* _Exercise passage_:
◇ ◇ ◇ ◇ ◇ ◇ ◇

Passion for competition has Paralympic champ Richard Peter changing courts
After multiple medals, 48-year-old B.C. man moves from hoops to racquets
At 43 years old and with three Paralympic gold medals in wheelchair basketball on his resume, Richard Peter chose a new challenge in 2016.
With the 2020 Tokyo Paralympics scheduled to be the debut of para-badminton, Peter decided to try to reach the podium in a sport as new to him as to the Games.
His mission seemed on track when he and partner Bernard Lapointe won a bronze in men's doubles at the 2019 Parapan Games in Lima, Peru. However, their goal to qualify for Tokyo was, like so much of the world, thrown into disarray by the COVID-19 pandemic. The pair have had to put that dream on hold.
But for someone who has always played for the love of sport, the discovery of a new athletic passion has been almost as much of a win as another Paralympic medal.

◇ ◇ ◇ ◇ ◇ ◇ ◇

* _Required tasks_:
(1) Reproduce the passage of the Richard Peter article between "Passion for competition" and "to the Games.", inclusive.
(2) Continue the article about Richard Peter's move from wheelchair basketball to para-badminton, beginning after its final sentence.

* _Data section_:

◇ ◇ ◇ ◇ ◇ ◇ ◇

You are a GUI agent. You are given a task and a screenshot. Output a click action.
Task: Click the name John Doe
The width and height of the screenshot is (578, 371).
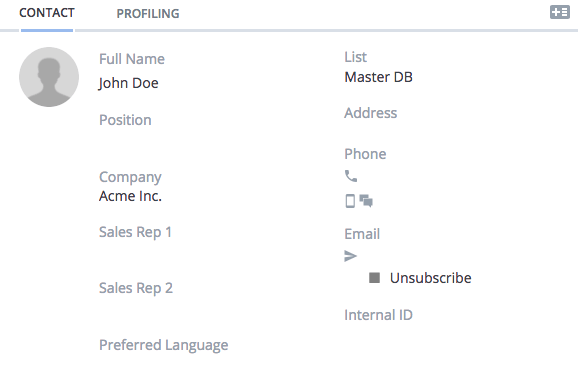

◇ ◇ ◇ ◇ ◇ ◇ ◇

* _Outputs for the tasks_:
(1)
Passion for competition has Paralympic champ Richard Peter changing courts
After multiple medals, 48-year-old B.C. man moves from hoops to racquets
At 43 years old and with three Paralympic gold medals in wheelchair basketball on his resume, Richard Peter chose a new challenge in 2016.
With the 2020 Tokyo Paralympics scheduled to be the debut of para-badminton, Peter decided to try to reach the podium in a sport as new to him as to the Games.

(2)
Peter was born in the Cowichan Tribe community of Duncan in British Columbia, and suffered a spinal cord injury in a bus accident at the age of four. Peter wasn't even aware of wheelchair sports for much of his youth, but he was introduced to wheelchair basketball at 15 years old when a team came for a showcase at his school. By the time he was 22 he was playing on Canada's national team.
Over almost two decades with Peter as a leader, Canada amassed three Paralympic gold medals, one silver, and countless wins in other international competitions before his retirement in 2012. Peter was a natural athlete, a polished scorer, and always one of the fastest players on the court, which he attributes to his spending the majority of his life in his chair.
Then in 2016, Canada held its first national para-badminton championship in Moncton, New Brunswick. Peter wanted to attend, more due to his long-time advocacy work promoting wheelchair sports than for an affinity for badminton, but he wasn't able because of his work schedule.
Won 1st national title
However, the event came to his home province of B.C. the following year, and organizers asked Peter to help find athletes to compete. After a small handful played in 2016, Peter was among the more than 20 whom competed in 2017.
And like he'd done so many times on the basketball court, Peter finished as tournament champion.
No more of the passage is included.